▸ Problem details
Rewrite the listing from its first line through the line containing "I will 779,392.", with both of those lines included and the requests kept. Multiply every coordinate in the answers by 1.45 and round to whole numbers, with halves going up.

▸ Source material
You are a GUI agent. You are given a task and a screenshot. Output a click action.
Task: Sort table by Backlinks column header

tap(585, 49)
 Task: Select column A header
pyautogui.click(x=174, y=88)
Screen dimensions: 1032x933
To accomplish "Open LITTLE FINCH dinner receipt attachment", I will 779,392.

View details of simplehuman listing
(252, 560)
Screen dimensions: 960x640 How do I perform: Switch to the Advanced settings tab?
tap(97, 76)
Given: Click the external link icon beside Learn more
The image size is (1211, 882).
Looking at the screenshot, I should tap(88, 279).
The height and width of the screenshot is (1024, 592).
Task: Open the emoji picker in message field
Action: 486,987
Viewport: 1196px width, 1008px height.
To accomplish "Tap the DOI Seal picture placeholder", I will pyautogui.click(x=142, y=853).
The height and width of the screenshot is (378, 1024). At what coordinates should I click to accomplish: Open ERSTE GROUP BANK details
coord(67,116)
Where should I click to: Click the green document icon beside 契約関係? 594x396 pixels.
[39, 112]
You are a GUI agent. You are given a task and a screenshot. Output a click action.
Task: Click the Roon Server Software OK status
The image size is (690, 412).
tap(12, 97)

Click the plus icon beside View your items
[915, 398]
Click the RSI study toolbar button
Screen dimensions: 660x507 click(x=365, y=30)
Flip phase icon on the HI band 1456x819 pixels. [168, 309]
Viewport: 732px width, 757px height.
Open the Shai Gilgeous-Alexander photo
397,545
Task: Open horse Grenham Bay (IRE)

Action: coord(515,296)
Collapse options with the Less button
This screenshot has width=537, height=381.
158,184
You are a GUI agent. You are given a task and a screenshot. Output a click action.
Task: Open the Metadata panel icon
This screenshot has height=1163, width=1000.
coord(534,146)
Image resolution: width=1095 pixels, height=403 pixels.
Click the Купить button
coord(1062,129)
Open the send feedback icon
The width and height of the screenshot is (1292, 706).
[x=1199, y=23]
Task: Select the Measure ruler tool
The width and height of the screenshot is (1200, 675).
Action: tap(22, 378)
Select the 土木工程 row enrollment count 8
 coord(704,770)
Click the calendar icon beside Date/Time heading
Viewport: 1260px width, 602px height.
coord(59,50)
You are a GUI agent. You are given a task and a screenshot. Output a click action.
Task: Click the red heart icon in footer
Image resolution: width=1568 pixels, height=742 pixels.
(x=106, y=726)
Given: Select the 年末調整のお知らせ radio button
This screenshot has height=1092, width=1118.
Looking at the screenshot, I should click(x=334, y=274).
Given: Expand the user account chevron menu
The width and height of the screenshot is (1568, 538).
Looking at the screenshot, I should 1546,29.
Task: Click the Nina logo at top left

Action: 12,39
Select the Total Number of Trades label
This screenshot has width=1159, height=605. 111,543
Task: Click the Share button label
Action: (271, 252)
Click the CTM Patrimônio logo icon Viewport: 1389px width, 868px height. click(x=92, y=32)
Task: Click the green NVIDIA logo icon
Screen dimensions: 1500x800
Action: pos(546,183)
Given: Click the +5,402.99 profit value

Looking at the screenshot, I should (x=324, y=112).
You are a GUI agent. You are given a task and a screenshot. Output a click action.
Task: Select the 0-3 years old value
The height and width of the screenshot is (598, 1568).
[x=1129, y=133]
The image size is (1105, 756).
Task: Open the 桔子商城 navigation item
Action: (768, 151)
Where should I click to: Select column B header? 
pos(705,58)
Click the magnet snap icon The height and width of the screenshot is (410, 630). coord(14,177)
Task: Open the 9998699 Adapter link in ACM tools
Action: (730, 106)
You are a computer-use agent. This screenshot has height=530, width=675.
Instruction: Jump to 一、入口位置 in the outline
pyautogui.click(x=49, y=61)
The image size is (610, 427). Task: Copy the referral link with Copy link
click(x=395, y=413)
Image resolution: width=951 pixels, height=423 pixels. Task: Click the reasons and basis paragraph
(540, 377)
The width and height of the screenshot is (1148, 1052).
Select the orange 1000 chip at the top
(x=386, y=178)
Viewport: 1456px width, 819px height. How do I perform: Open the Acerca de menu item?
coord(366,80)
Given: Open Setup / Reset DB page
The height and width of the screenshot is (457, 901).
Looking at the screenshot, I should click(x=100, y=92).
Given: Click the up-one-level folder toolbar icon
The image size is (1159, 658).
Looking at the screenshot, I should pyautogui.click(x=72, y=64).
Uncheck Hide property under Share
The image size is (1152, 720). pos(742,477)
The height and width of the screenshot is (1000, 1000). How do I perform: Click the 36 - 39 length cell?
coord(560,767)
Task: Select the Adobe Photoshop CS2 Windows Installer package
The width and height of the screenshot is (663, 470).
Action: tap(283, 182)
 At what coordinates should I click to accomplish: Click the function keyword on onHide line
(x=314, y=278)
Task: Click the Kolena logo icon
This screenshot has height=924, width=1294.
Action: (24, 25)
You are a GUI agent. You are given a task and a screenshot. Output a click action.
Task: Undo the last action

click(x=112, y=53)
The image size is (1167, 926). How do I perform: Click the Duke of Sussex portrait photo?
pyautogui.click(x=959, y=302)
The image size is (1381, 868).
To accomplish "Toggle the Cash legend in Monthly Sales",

▸ Solution for this problem
You are a GUI agent. You are given a task and a screenshot. Output a click action.
Task: Sort table by Backlinks column header

tap(848, 71)
 Task: Select column A header
pyautogui.click(x=252, y=128)
Screen dimensions: 1032x933
To accomplish "Open LITTLE FINCH dinner receipt attachment", I will 1130,568.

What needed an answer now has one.